• [AIM]
Reproduce verbatim the items from the line containing "Tap the battery indicator showing 93" up to and including the line containing "will click(x=80, y=24).".

• [RAW DATA]
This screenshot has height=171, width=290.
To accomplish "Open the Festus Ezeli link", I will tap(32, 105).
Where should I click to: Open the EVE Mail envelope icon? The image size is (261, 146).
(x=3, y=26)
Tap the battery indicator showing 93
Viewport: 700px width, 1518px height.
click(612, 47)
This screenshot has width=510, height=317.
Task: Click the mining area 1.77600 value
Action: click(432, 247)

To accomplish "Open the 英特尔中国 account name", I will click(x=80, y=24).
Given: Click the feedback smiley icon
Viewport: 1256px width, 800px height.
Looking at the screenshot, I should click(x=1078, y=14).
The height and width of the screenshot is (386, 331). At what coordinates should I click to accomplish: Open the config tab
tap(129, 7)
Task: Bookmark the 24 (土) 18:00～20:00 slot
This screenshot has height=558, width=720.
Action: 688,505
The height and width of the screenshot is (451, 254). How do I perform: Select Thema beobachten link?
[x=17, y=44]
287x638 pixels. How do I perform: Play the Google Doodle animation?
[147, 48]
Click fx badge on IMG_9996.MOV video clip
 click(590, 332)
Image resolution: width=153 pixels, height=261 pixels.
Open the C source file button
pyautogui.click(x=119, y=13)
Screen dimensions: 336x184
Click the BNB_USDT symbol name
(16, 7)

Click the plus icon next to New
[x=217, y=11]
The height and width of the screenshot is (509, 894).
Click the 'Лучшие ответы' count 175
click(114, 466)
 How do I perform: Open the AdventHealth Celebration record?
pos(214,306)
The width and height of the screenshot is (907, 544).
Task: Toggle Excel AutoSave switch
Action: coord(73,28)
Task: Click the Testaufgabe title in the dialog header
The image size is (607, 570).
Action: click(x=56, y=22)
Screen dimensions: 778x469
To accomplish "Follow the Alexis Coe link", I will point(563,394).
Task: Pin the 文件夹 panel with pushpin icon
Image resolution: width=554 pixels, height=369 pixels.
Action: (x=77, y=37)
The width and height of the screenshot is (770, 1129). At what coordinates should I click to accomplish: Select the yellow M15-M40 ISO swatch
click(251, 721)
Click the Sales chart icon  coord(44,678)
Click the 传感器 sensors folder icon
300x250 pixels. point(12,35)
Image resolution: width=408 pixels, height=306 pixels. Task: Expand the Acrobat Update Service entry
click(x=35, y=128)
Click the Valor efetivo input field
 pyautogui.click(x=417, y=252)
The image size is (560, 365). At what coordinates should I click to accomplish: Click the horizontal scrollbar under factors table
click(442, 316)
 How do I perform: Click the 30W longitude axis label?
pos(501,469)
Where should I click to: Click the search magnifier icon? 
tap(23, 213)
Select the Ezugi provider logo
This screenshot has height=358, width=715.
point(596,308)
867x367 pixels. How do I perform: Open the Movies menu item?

• [SOLUTION FOR THIS TASK]
Tap the battery indicator showing 93
Viewport: 700px width, 1518px height.
click(612, 47)
This screenshot has width=510, height=317.
Task: Click the mining area 1.77600 value
Action: click(432, 247)

To accomplish "Open the 英特尔中国 account name", I will click(x=80, y=24).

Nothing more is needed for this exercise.